The people that don't like [the developer's pick] are always going to be the most vocal. Using IRC as a benchmark of how many people they lost probably also isn't wise.
This is true, but the overwhelming apparent proportion still indicates that the actual proportion is likely fairly high.
The other two significant games of the genre* are doing quite well with nothing like Steam. Dwarf Fortress is hosted on the developer's site, Minecraft has its own servers. In fact, considering that fans of this genre are used to being able to get their games independently of Steam, this could hurt Terraria considerably.

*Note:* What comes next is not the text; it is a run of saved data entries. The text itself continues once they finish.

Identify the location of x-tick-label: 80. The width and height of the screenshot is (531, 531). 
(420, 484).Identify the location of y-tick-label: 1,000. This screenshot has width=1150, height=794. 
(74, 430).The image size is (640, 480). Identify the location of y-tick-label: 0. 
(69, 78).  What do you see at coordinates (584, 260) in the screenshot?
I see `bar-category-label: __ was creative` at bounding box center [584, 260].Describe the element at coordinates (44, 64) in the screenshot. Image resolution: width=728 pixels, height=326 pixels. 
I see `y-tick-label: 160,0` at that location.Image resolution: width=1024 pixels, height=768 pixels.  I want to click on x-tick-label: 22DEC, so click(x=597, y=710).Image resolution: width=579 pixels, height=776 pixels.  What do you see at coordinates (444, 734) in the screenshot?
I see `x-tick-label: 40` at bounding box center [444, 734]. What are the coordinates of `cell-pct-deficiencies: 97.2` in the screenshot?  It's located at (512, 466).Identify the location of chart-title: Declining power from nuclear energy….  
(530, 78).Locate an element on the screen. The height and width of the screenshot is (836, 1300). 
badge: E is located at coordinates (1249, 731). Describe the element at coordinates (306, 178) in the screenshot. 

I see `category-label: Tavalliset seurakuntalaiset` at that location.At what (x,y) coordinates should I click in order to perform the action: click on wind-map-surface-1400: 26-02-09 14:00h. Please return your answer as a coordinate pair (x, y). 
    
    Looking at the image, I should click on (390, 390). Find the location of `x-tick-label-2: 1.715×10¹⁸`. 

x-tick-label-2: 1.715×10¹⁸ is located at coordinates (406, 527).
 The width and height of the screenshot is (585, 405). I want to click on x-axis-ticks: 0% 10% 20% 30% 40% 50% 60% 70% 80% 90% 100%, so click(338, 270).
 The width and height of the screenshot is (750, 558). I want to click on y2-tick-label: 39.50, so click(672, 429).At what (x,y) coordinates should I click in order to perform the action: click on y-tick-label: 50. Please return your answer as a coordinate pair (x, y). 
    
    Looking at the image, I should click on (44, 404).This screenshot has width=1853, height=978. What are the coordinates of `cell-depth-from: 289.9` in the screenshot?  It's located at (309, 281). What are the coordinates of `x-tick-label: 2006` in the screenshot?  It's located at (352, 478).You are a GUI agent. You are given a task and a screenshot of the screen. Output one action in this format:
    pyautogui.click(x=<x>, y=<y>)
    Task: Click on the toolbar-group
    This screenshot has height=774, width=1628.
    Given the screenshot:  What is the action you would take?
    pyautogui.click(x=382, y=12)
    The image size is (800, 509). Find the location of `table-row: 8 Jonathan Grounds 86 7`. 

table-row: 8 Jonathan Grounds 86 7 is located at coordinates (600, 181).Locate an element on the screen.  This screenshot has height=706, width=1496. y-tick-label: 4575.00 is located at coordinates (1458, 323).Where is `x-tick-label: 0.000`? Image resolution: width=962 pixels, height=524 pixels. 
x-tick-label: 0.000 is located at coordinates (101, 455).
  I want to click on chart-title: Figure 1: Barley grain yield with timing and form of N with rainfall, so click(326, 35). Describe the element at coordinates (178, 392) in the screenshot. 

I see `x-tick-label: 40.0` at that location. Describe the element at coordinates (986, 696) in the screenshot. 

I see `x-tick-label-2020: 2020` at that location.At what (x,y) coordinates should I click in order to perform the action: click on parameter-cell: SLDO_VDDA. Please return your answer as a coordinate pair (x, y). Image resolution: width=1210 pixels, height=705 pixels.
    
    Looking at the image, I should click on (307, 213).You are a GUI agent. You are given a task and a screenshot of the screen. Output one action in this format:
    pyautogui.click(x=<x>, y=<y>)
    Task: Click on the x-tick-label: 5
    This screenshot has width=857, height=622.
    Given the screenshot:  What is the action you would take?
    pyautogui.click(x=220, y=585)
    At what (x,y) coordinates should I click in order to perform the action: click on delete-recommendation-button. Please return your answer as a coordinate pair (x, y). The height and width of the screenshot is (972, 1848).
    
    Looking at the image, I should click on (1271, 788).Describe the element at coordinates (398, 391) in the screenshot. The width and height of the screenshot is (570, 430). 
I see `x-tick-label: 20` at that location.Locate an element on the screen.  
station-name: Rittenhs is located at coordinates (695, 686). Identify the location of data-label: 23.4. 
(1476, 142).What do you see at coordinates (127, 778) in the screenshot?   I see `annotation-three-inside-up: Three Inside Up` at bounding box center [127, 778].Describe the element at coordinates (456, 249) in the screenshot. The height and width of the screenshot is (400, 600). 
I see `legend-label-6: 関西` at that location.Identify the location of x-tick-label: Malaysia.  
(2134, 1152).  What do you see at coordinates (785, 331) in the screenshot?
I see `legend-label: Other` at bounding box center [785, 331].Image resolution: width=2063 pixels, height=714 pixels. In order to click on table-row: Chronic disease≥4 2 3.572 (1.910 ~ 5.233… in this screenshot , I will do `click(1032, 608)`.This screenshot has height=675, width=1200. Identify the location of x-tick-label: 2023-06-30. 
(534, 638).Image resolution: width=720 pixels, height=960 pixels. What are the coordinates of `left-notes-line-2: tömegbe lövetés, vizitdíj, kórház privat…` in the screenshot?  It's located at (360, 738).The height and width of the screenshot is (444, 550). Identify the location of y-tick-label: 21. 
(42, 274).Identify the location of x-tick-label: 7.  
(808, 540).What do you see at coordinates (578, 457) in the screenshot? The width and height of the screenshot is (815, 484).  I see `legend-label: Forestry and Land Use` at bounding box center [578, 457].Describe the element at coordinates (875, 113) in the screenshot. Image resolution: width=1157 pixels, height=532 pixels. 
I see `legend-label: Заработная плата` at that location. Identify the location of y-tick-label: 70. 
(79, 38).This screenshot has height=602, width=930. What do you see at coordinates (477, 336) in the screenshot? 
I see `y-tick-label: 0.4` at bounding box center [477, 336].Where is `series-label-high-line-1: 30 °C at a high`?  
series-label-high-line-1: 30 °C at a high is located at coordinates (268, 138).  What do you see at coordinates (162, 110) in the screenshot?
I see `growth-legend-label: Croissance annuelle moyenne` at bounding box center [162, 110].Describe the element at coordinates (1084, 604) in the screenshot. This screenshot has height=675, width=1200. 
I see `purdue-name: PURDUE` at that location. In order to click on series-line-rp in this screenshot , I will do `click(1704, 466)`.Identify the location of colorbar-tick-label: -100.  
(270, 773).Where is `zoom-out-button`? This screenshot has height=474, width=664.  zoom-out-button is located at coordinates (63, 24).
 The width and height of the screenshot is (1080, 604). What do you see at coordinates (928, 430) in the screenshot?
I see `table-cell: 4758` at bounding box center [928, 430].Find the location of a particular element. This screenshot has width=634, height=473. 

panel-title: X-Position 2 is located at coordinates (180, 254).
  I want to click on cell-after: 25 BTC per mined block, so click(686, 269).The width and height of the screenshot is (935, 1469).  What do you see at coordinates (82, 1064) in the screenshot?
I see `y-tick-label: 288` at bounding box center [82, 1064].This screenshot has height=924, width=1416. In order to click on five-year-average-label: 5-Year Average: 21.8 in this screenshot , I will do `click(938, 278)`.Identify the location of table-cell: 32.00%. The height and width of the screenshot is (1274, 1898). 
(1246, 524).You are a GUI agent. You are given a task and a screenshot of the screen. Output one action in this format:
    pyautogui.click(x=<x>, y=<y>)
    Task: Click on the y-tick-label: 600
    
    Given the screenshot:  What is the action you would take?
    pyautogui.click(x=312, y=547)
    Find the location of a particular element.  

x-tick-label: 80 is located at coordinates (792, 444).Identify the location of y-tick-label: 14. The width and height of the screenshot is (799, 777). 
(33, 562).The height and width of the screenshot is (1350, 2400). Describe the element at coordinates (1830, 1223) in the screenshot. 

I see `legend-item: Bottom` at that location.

I doubt it, in all honesty. DF and MC are both doing some higher level game design, IMO, especially DF. Terraria is just fun, and that's always sold on Steam at the right price. The appeal of this game as an impulse buy will crush the # of fans who know about it right now who aren't going to buy it because of Steam.
I don't know that you could make a significant argument for Minecraft there. The 3d building should theoretically increase longevity relative to terraria, but terraria has goal-oriented multiplayer potential that Minecraft doesn't. Other than that, I think there's no advantage Minecraft can claim that's not directly related to having been created earlier.
I'm not saying the Terraria devs couldn't have done it another way. They easily could have. It would have drastically slowed down release though. Choosing a distributor expedited the whole thing for them, and once the game got noticed in the span of a day, they put the emphasis on release and getting it out there, not on micro-managing their own release. _Plenty_ of indie games have gone the same route and done very well, there's no reason to think Terraria committed suicide by choosing Steam.
Certainly they can make a quick buck through Steam. But they've indicated that they'd like to continue developing, adding new content, and have Terraria be an enduring thing. I've never heard of a Steam-exclusive game doing that. Even those Valve games that had such communities have lost them since becoming retroactively Steam-exclusive.